Although the law does not mention any religious community, its structure and potential implementation align with a pattern of anti-Muslim exclusion that has become characteristic of the BJP’s Hindu nationalist legislative agenda.
Past laws such as the Citizenship Amendment Act (CAA) openly excluded Muslim refugees, while privileging non-Muslims from neighboring countries. Critics argue the new immigration law continues this trajectory — enforcing exclusion not through faith declarations but through documentation burdens.
A Bengali-speaking Muslim worker in Kolkata who has lived in India for over a decade but lacks proof of birthplace could be penalized for “illegal entry.” Under the new Act, they may be fined amounts that equate to years of income — or face detention and deportation.
The law privileges those with access to documents, legal counsel, and state recognition, while punishing the undocumented and the poor. Singhvi argues that the law “criminalizes the idea of foreignness” — creating pathways of selective inclusion based on political utility rather than humanitarian need.
The experience of the Assam NRC (National Register of Citizens), which excluded nearly 1.9 million people, mostly Bengali Muslims and Hindus, looms large. Many of them were declared “infiltrators” and denied citizenship — with no right to appeal. The new immigration law, critics fear, nationalizes that model.
Another troubling dimension is the law’s potential use as a political weapon. The BJP government has repeatedly used laws such as the Unlawful Activities (Prevention) Act (UAPA) and sedition laws to suppress dissent, arrest journalists, and detain students and opposition leaders.

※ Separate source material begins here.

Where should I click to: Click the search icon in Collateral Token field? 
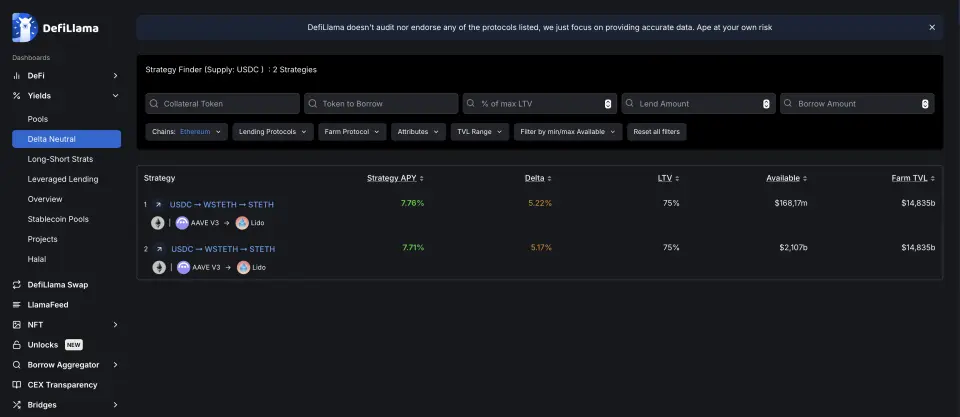point(154,104)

Under the new Act, dissenters with foreign ties — including activists, scholars, and journalists — could be designated as security risks or “undesirable aliens,” paving the way for surveillance, harassment, or even deportation. Foreign nationals critical of the government could be expelled without cause.
“Would a tourist engaged in a heated café debate on Indian politics be deemed a threat?” Singhvi asked in his OpEd. “The answer is yes.”
Violations of constitutional guarantees
Perhaps the gravest concern is the constitutional damage this law may inflict. Article 14 (equality before law), Article 21 (right to life and liberty), and Article 25 (freedom of religion) apply not just to Indian citizens, but to all persons. Yet the Act bypasses these rights with vague justifications and executive fiat.
There is no provision for guaranteed legal aid, no timelines for detention reviews, and no requirement for transparency in deportation decisions. Even consular access — a basic norm in international law — is not explicitly guaranteed.
Singhvi warns that this law disregards India’s constitutional legacy. “Courts have consistently said that liberty cannot be trampled by a junior officer’s unchecked pen.”
While a handful of sections (21, 23, 24, and 25) allow for compounding of offences — meaning some violations may be settled through fines — critics say these are “oases in a desert of draconian intent.”
The Immigration and Foreigners Act, 2025 is not just a policy shift — it’s a paradigm shift in the way India defines belonging, citizenship, and civil liberty. Far from being a neutral reform, it embeds exclusion and surveillance into law, under the guise of national security.
As Singhvi starkly concludes, “This Act is not merely unconstitutional. It is un-Indian. It replaces due process with discretionary despotism, the Constitution with control, and compassion with contempt.”